By Katrina Marland
Every year around the holidays, the Audubon Society organizes the annual Christmas Bird Count, an event in which volunteers across the U.S. help take a census on the birds that appear in their regions. A new study published in the Journal of Animal Ecology has used the data from 35 years of this Christmas Bird Count to find the rate at which certain bird species are adjusting to rising temperatures. What it found was both good and bad.
For the most part, all signs point to birds moving north. Not just moving south for the winter and north for the summer, but generally shifting their ranges north to compensate for the changing climate. It doesn’t happen quickly, of course. It takes several years for an entire species to change their preferred range. Since birds fly, often for long distances, they are among the most mobile of all animals, and a good baseline to measure against. If birds can make it to cooler climates in time, maybe other species can too, if they move fast enough. But that’s the problem. It seems even some birds aren’t moving quite fast enough.
The study found that many birds take roughly 35 years to adjust to a change in climate. The research covered a total of 59 different bird species, one of them being the black vulture. This bird’s range has shifted north quite a bit in the last 35 years. Now, they spend their winters as far north as Massachusetts, where today’s winter temperatures are about the same as Maryland’s were back in 1975.

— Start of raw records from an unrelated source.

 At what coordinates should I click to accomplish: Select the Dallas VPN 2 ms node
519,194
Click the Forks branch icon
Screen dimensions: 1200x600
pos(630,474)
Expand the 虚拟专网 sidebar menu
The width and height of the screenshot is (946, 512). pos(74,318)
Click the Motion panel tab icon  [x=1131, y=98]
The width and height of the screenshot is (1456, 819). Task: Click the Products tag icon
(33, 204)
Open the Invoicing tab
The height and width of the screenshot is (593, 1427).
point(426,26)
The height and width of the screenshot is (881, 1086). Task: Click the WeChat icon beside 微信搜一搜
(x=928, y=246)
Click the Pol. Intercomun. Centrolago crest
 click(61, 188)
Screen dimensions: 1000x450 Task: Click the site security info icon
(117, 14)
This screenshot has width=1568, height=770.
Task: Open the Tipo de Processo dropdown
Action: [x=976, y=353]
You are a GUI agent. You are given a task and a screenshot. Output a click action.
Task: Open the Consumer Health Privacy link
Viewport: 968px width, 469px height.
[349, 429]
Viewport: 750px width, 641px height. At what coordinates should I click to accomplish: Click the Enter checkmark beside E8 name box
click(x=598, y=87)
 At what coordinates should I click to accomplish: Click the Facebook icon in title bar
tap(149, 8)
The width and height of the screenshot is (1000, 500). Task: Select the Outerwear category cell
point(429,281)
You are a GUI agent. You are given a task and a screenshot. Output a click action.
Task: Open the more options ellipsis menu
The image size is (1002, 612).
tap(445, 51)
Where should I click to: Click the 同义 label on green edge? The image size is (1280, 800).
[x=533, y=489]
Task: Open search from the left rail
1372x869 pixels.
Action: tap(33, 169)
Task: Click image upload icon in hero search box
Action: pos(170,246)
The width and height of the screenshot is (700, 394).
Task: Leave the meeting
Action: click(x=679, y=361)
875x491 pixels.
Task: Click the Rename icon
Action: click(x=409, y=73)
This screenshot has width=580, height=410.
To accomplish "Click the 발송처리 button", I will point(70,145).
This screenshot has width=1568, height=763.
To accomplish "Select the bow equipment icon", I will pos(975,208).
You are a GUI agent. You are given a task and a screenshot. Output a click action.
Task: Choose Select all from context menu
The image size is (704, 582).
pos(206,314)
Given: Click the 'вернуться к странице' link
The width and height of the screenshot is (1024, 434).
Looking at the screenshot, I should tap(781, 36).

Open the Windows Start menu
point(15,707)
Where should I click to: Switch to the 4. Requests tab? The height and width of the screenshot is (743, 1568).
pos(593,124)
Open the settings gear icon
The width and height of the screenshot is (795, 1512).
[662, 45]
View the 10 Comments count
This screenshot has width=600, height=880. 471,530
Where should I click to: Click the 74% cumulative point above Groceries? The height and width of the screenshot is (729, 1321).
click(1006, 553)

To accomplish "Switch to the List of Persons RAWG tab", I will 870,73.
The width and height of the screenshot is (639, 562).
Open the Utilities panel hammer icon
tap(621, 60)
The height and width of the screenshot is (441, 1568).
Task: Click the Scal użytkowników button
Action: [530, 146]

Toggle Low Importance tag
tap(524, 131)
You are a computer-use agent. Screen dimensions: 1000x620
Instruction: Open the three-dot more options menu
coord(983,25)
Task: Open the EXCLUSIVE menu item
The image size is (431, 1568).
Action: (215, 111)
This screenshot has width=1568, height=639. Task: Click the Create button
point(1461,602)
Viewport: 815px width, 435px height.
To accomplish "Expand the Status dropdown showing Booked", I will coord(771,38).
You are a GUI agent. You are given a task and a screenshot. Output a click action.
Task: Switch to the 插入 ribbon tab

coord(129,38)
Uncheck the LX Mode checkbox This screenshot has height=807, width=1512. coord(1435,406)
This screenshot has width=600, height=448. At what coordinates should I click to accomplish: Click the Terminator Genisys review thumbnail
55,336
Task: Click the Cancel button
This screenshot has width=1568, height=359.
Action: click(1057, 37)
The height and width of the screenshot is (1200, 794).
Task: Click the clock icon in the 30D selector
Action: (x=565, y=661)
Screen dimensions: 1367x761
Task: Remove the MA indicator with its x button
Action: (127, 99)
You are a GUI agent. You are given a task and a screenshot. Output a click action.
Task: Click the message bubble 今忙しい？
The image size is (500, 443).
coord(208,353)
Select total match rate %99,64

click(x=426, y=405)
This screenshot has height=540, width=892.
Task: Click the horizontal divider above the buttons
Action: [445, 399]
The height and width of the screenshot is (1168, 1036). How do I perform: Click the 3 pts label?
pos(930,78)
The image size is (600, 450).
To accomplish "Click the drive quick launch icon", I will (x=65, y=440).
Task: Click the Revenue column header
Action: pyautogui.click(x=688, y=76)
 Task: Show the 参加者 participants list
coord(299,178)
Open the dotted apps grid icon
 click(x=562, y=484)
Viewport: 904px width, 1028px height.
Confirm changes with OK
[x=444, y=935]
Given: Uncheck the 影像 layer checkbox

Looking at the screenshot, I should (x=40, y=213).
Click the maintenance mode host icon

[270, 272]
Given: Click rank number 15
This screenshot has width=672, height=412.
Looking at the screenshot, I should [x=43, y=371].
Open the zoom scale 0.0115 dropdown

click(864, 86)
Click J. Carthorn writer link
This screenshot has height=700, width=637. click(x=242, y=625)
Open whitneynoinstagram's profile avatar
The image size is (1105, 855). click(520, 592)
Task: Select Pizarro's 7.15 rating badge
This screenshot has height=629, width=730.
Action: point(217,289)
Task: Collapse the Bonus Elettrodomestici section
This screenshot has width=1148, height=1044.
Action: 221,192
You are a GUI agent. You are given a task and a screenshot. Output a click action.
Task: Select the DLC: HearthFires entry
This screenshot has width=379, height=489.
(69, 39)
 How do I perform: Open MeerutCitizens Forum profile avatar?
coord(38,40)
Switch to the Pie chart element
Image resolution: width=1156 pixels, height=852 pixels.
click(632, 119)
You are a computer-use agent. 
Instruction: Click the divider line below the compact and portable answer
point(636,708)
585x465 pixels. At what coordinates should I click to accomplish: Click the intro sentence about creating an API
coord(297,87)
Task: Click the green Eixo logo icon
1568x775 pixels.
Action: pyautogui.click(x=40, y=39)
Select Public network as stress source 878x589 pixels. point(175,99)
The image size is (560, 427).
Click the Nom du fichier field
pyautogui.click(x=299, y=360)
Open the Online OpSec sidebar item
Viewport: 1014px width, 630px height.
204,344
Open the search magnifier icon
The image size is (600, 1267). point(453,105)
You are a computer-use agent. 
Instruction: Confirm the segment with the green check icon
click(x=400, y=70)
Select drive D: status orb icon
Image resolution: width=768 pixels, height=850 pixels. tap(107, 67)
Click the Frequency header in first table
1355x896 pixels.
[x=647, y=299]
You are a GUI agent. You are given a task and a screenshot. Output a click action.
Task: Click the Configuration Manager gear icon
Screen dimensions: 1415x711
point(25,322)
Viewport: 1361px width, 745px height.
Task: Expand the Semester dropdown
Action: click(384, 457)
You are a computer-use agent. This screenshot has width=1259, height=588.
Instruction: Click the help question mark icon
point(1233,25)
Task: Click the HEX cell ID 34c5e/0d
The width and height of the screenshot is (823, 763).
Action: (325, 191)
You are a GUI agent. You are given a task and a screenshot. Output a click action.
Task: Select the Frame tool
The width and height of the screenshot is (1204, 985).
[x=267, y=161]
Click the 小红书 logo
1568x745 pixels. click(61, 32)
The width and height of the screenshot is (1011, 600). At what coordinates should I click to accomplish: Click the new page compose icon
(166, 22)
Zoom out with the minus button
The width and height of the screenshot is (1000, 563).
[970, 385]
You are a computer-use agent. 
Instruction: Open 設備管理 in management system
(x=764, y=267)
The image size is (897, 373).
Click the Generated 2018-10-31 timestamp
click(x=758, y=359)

Sadly, that’s where the good news ends because many species aren’t keeping up with the rate of change. Some species, despite severe changes in their native range’s climate, aren’t moving at all. Or if they are, they’re going far too slow. The endangered red-cockaded woodpecker hasn’t moved its range at all in the last 35 years. That is because the bird only makes its home in longleaf pine forests, which are found only in select locations and aren’t moving north with the warming climate.
There are many birds like this that depend on certain species to survive — usually trees. Whether they require a specific species to live in or seeds to eat, their fate is tied to that of the trees, and unlike the birds that rely on them, the forests can’t migrate to a spot hundreds of miles away over the course of one winter. Which leaves birds with an unpleasant choice: make their way in a new type of habitat that they aren’t familiar with — you can imagine how happy the birds native to that ecosystem will be about their new neighbors — or struggle with increasing temperatures at home.